Finding the Right ROR: Semantic Search for Research Institutions EuroSciPy 2026

Finding the Right ROR: Semantic Search for Research Institutions
.ical
2026-07-20 15:20–15:50, Room 1.19 (Ground Floor, Shannon)

Mapping freeform research affiliations to persistent identifiers such as ROR (Research Organization Registry) is harder than it looks. Institution names appear in many forms such as abbreviations, alternate spellings, local languages, or legacy names, thus making a reliable mapping difficult to achieve at scale.

In this talk, we present a semantic retrieval pipeline that reframes institution identification as a search problem rather than a string-matching task. Our system combines named entity recognition to extract institution entities, dense embeddings to represent their semantic meaning, and vector search to retrieve the most likely ROR matches. This approach allows us to handle noisy, incomplete, and multilingual inputs while remaining resilient to variation in how institutions are referenced.

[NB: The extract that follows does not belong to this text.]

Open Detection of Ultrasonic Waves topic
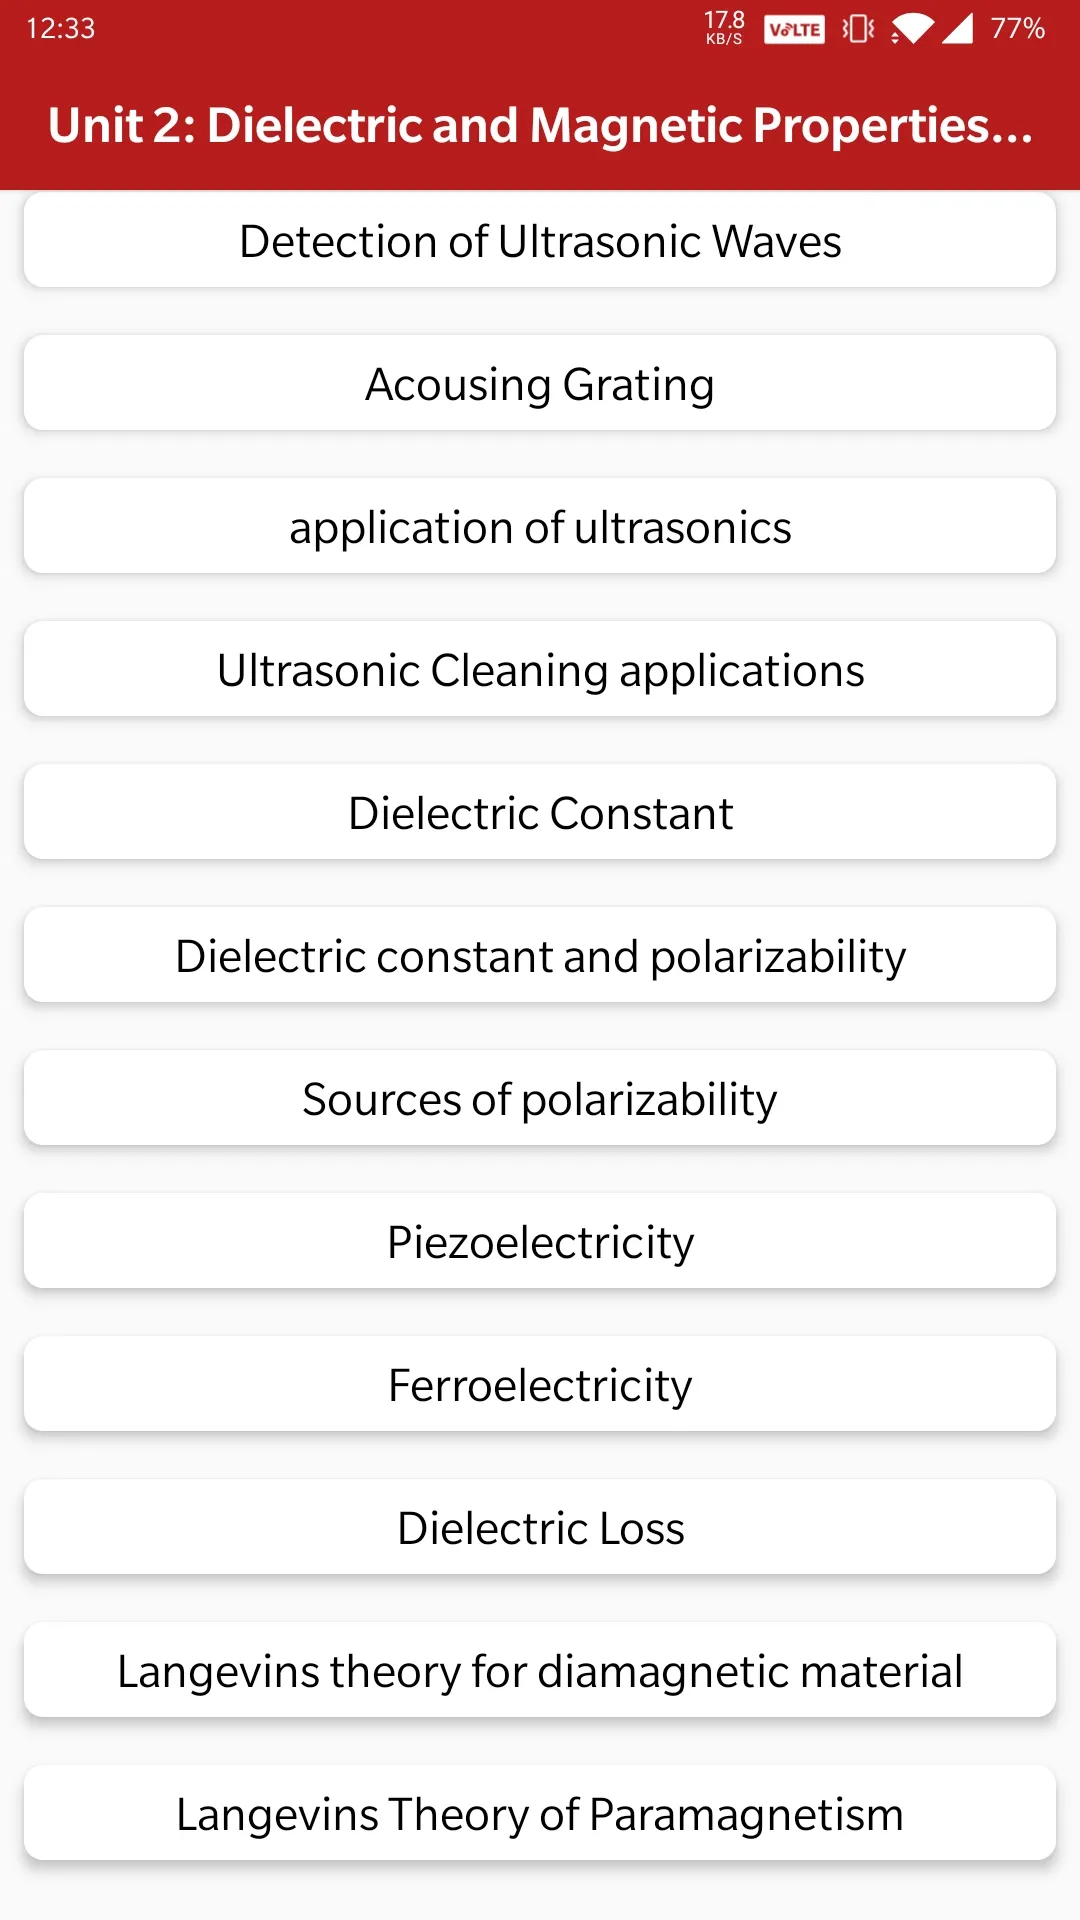The image size is (1080, 1920). 540,241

By treating institution matching as semantic retrieval, we improve recall and robustness without relying on heuristics or on a continuous expanding rule-based approach. The system scales naturally as new institutions are added and as naming conventions evolve, making it well suited for the dynamic research environment.

We will share implementation details, evaluation results, and practical lessons learned from deploying this pipeline in a real-world production setting.

Research affiliation strings are messy in the real world. The same institution might appear as an acronym, a translated name, an outdated label, or a partially written reference. If you’ve ever tried to map these freeform inputs to persistent identifiers like ROR, you know that simple string matching quickly falls apart.

In this talk, we’ll look at institution matching from a different angle: treating it as a semantic retrieval problem instead of a normalization problem.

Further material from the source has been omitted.